#### Texto para leitura

Assim, não há dúvida de que, para chegar ao fundo de uma criação artística, todos os sentidos desempenham um papel importante. Partindo desse quadro conceitual, Modus imaginis relaciona os dois sentidos que mais têm em comum: visão e audição, pois ambos são capacidades sensoriais que se transmitem por meio de ondas, luminosas no primeiro caso e sonoras no segundo. Assim, o projeto explora as possibilidades da fotografia para capturar momentos, não apenas visuais, mas também sonoros. Trata-se, portanto, de criar uma espécie de sinestesia em que a visão e a audição se juntam, alterando a percepção de um setor sensorial ao acompanhá-lo com as percepções de outro setor sensorial.
A representação visual e fotográfica da sonoridade acarreta uma dificuldade óbvia: representar algo que, propriamente dito, não pode ser visualizado. Por isso, Modus imaginis parte de uma exploração dos sons através da fotografia, como se esta fosse um meio para captá-los com maior profundidade. Nesse sentido, também visa transmitir as sensações provocadas no momento de captá-las ou vivenciá-las. Por isso, foi dada especial atenção aos sons primigênios, como o da água ou do vento, por exemplo, presentes no meio natural desde o início dos tempos.
Por outro lado, Modus imaginis também desenvolve o processo inverso: transmitir um som a partir apenas da imagem. Este procedimento é útil para indagar os limites da criação fotográfica. Assim, as fotografias incluídas nesta série visam representar ou despertar um som no imaginário auditivo do espectador. Desta forma, a composição da série fotográfica deve ser interpretada, graças à sugestão auditiva, como se fosse uma pauta visual, ou seja, como uma composição musical. Esta exploração parte de uma análise do imaginário visual e sonoro que as pessoas vão adquirindo e modificando graças à experiência e ao conhecimento prévio. Um imaginário que nos faz interpretar o que percebemos de uma certa maneira, e sempre subjetiva.

########
#### Informações fornecidas

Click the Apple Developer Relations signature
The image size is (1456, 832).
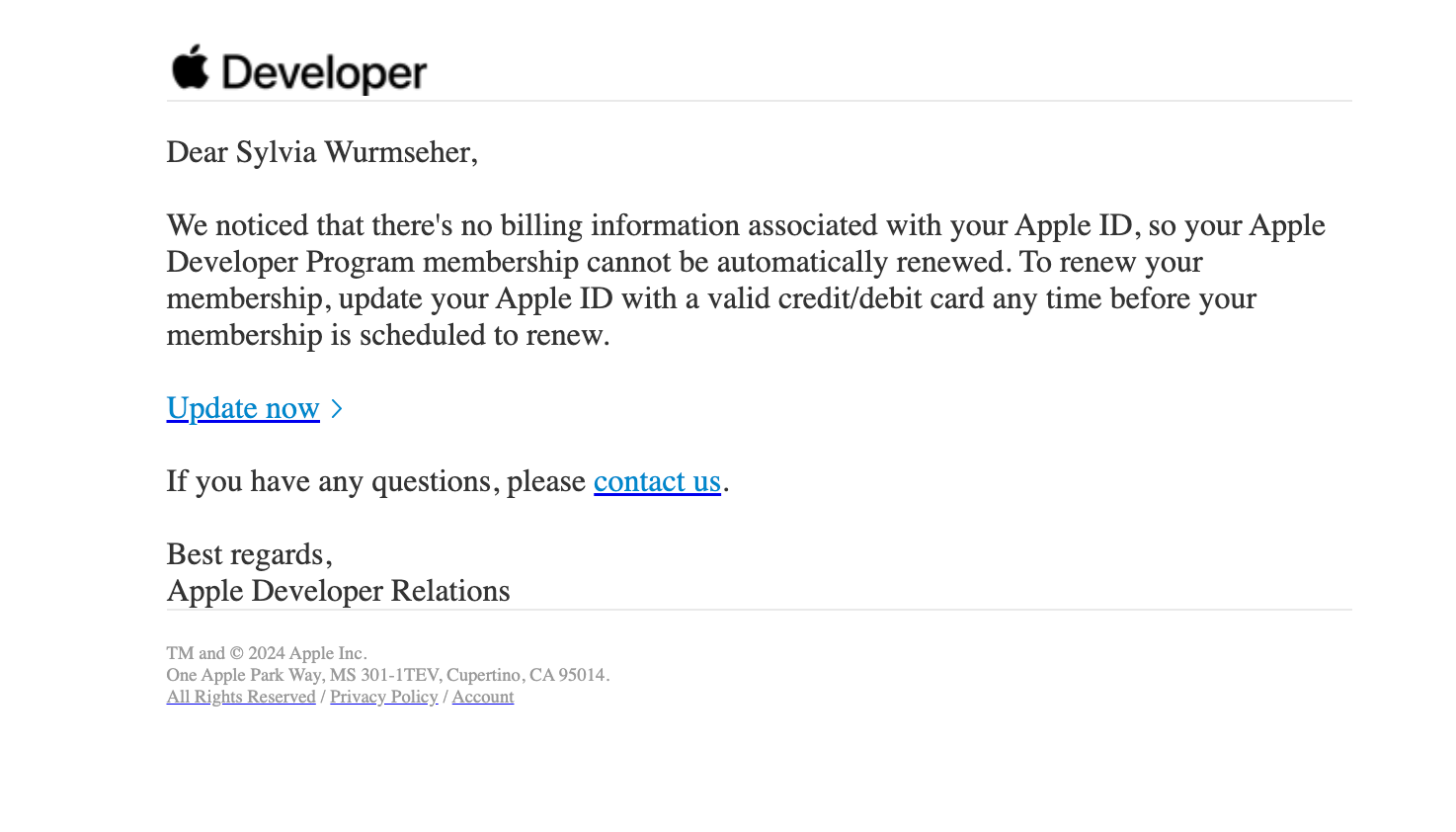pyautogui.click(x=338, y=591)

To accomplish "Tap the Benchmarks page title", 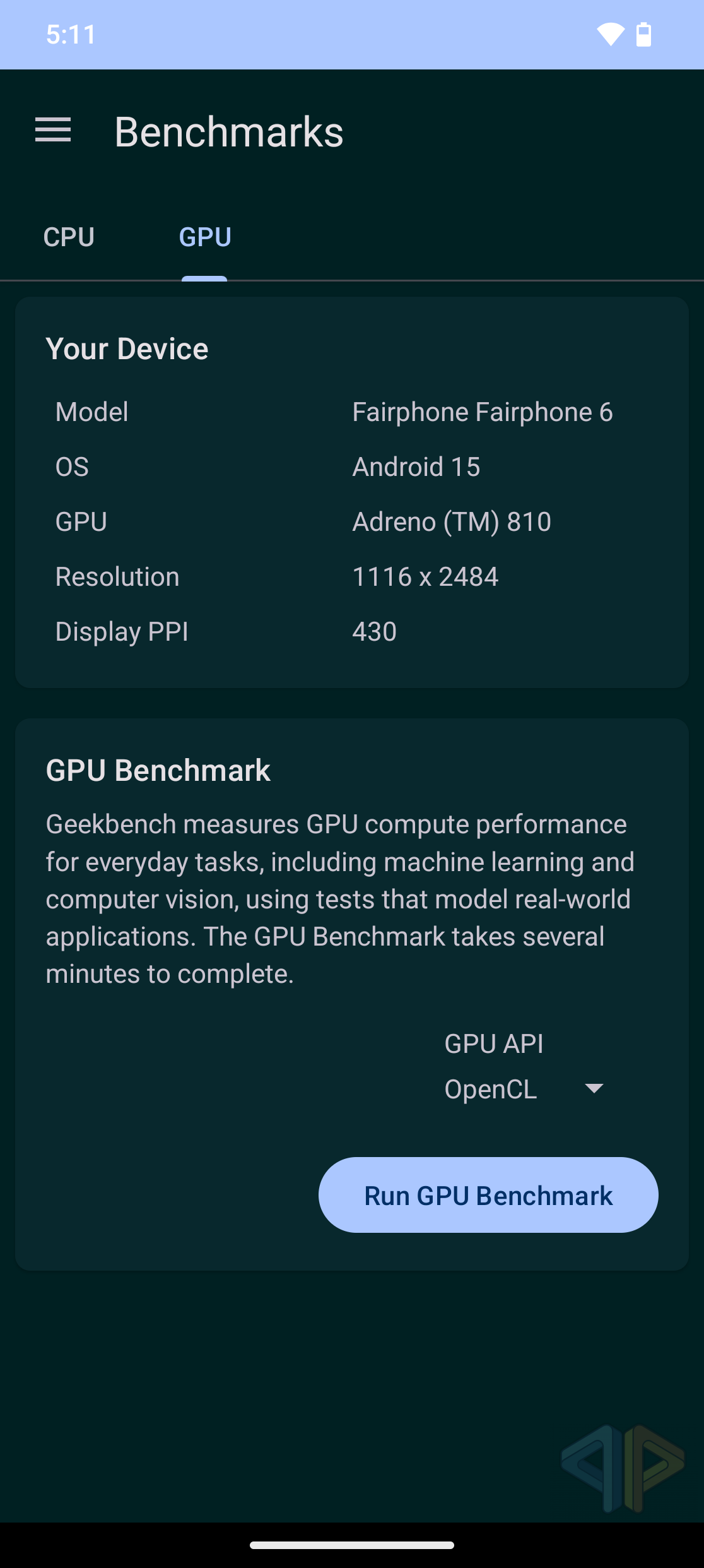I will (229, 133).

########

Instrução escrita: Transcreva, sem nenhuma alteração, o trecho do texto sobre o projeto Modus imaginis que começa nas palavras "Por outro lado, Modus" e termina após "e sempre subjetiva.".

Resposta completa:
Por outro lado, Modus imaginis também desenvolve o processo inverso: transmitir um som a partir apenas da imagem. Este procedimento é útil para indagar os limites da criação fotográfica. Assim, as fotografias incluídas nesta série visam representar ou despertar um som no imaginário auditivo do espectador. Desta forma, a composição da série fotográfica deve ser interpretada, graças à sugestão auditiva, como se fosse uma pauta visual, ou seja, como uma composição musical. Esta exploração parte de uma análise do imaginário visual e sonoro que as pessoas vão adquirindo e modificando graças à experiência e ao conhecimento prévio. Um imaginário que nos faz interpretar o que percebemos de uma certa maneira, e sempre subjetiva.